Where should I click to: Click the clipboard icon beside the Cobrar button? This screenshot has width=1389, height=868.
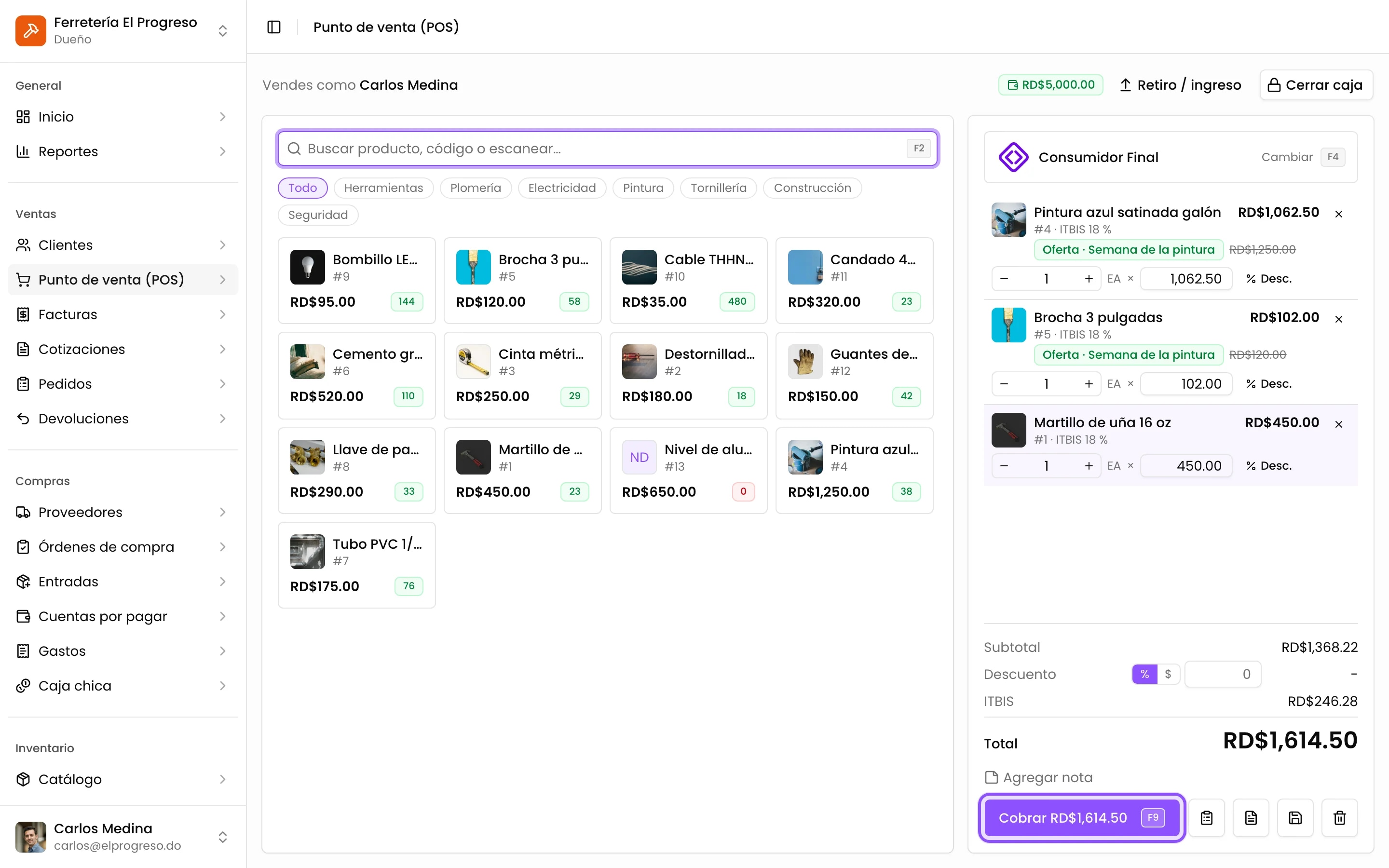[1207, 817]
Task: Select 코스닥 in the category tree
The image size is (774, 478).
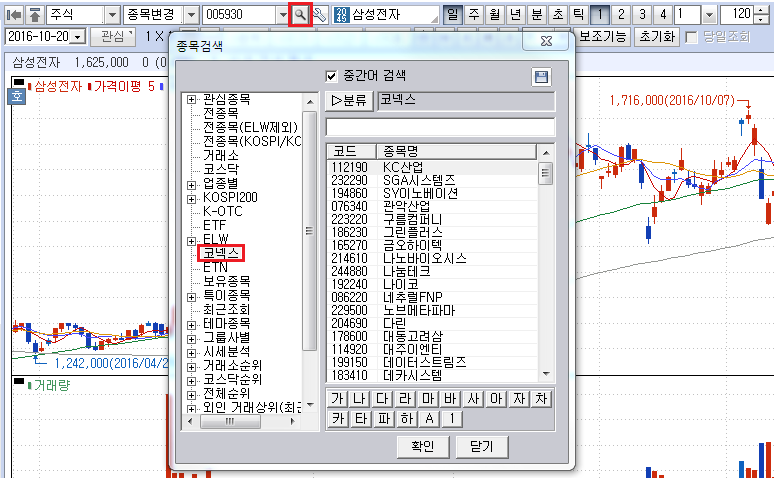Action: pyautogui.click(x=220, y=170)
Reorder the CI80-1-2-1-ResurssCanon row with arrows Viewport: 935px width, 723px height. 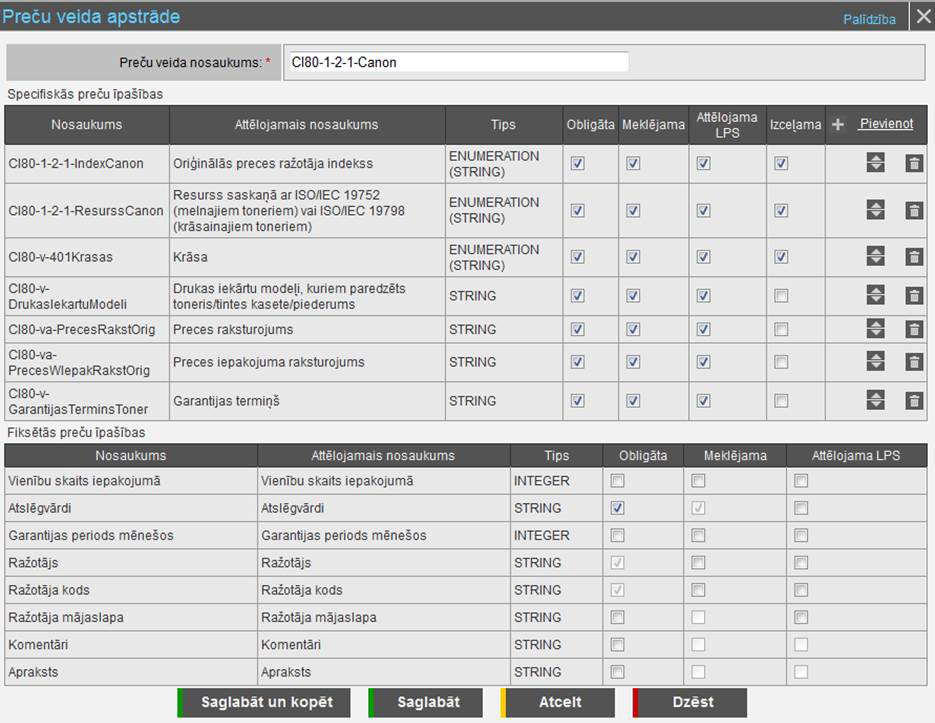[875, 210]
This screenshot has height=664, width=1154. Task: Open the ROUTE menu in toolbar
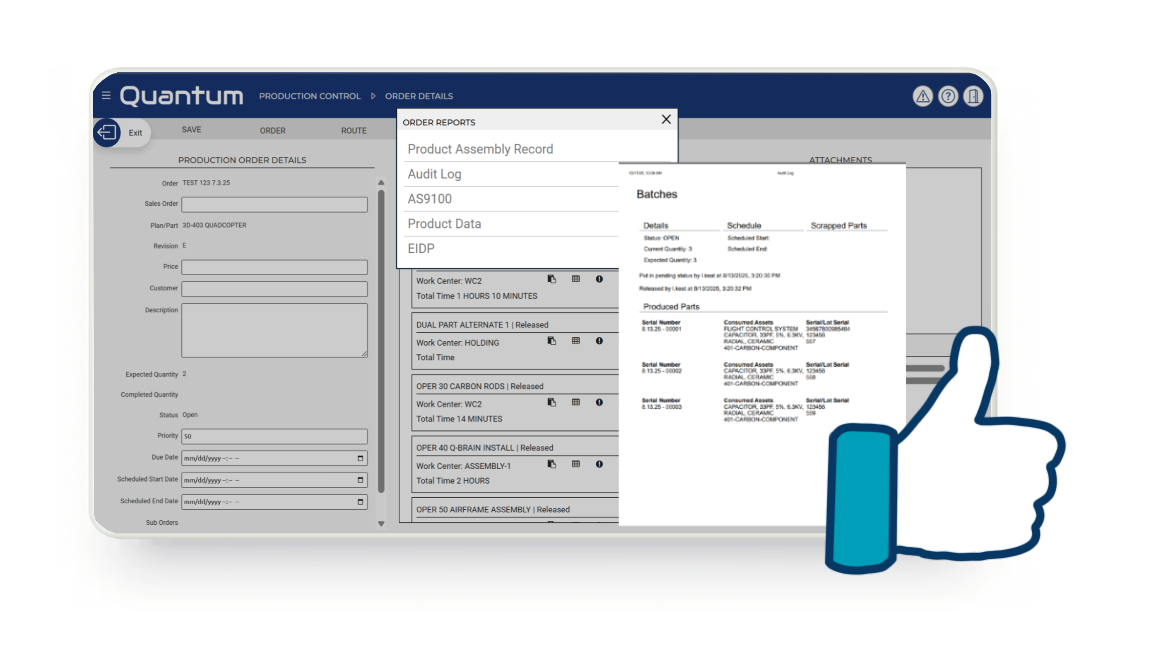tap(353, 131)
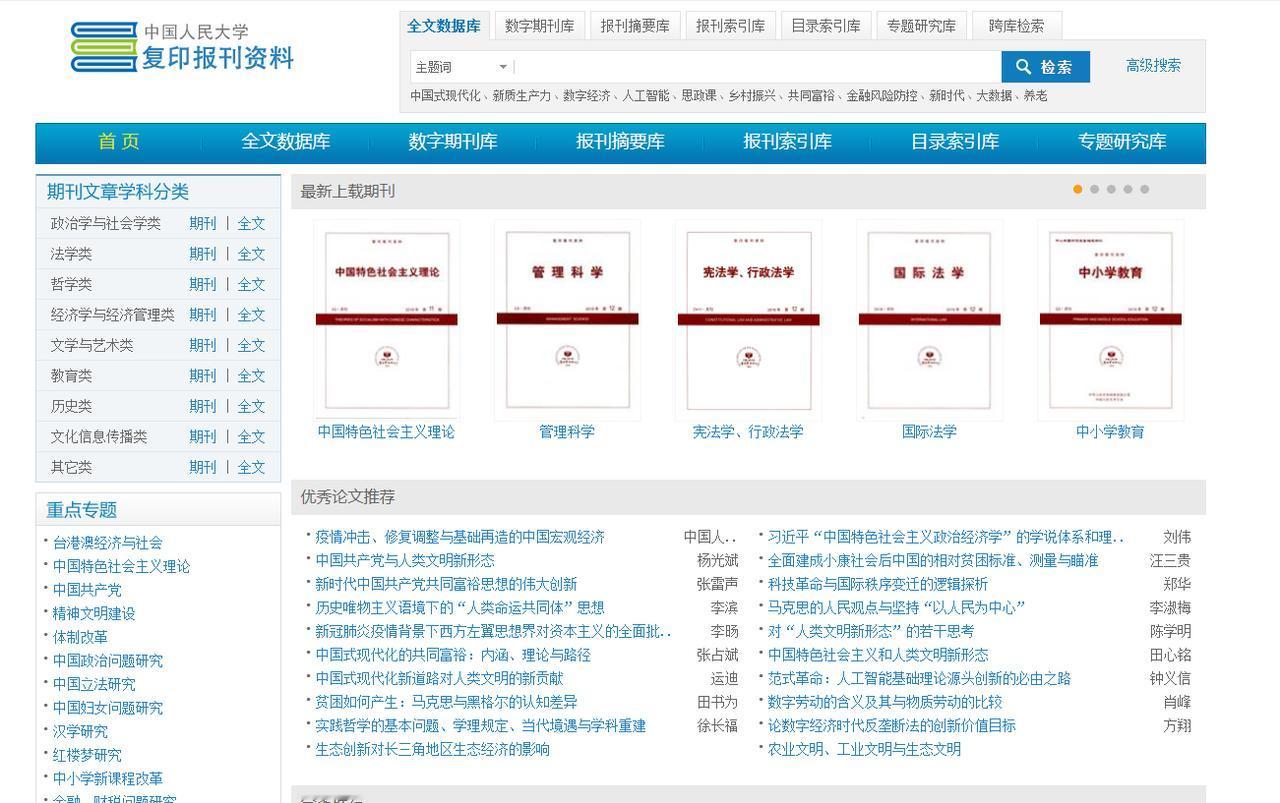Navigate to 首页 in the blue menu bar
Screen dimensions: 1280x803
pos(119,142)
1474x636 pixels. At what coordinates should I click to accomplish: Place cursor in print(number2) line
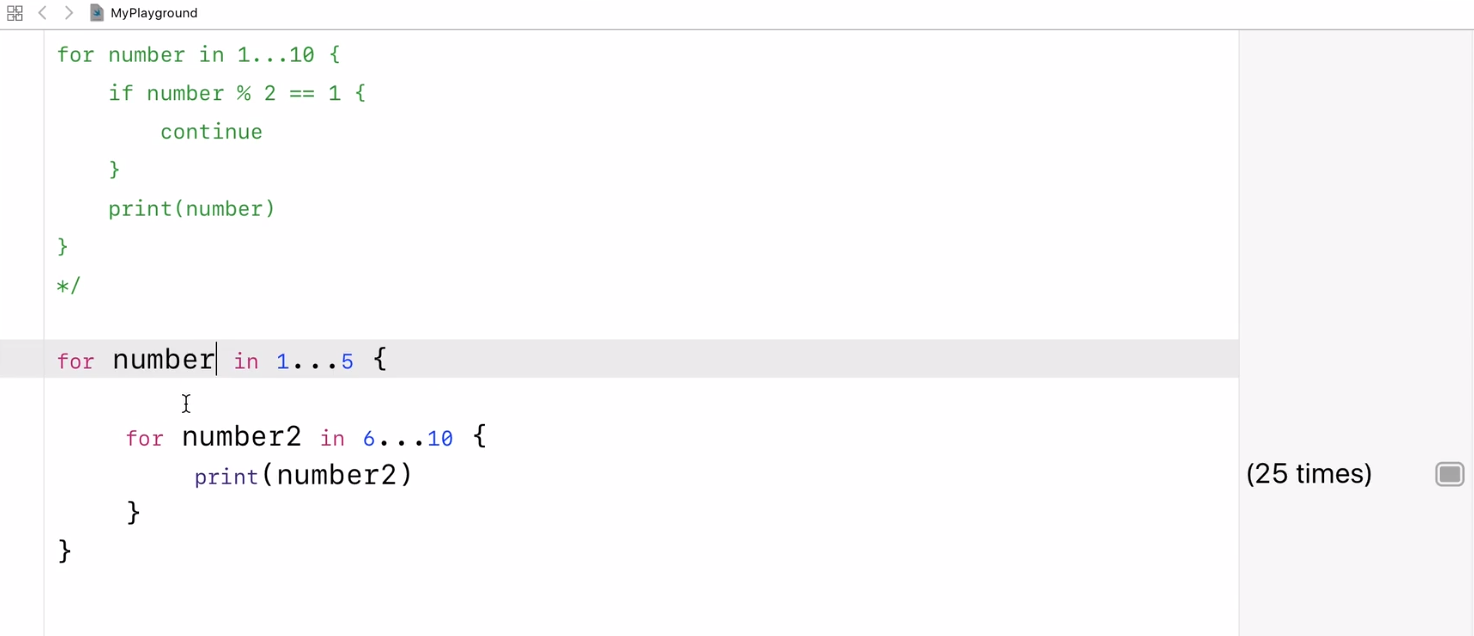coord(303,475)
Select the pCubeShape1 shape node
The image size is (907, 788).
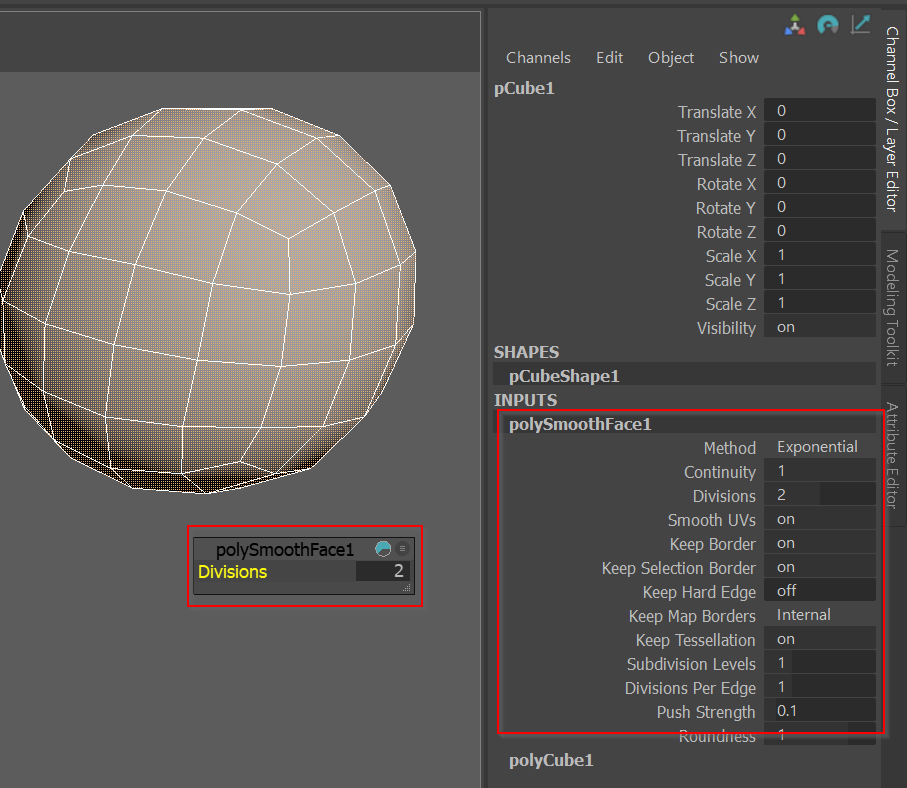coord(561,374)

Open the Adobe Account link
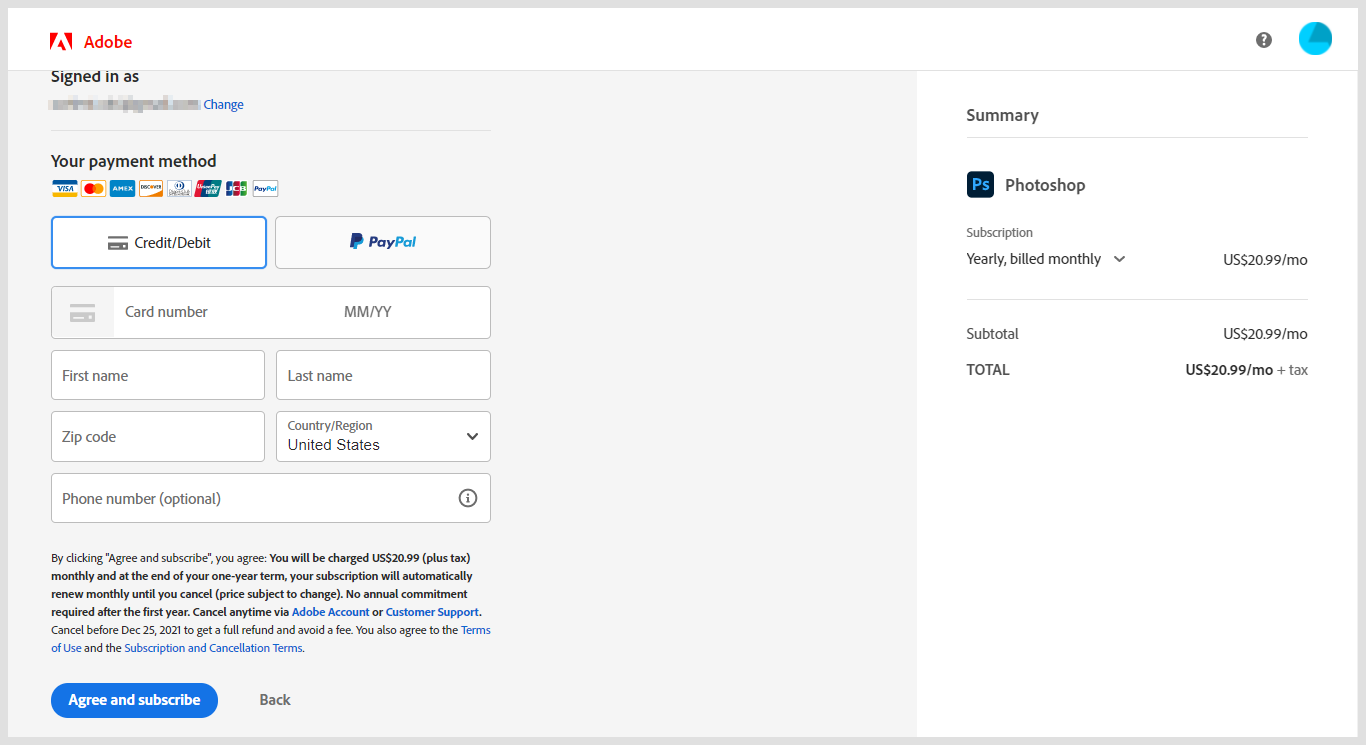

◆ Exercise goal
Reproduce everything from the line containing "This screenshot has height=664, width=1154." down to the end of the entries, with "toolbar" changed to "top bar" and all else left as is. Omit the pictures.

◆ In response
This screenshot has height=664, width=1154. Task: Open the ROUTE menu in top bar
tap(353, 131)
Navigate to 首页 in the blue menu bar
Screen dimensions: 1280x803
pos(119,142)
1474x636 pixels. At what coordinates should I click to accomplish: Place cursor in print(number2) line
coord(303,475)
Select the pCubeShape1 shape node
The image size is (907, 788).
coord(561,374)

Open the Adobe Account link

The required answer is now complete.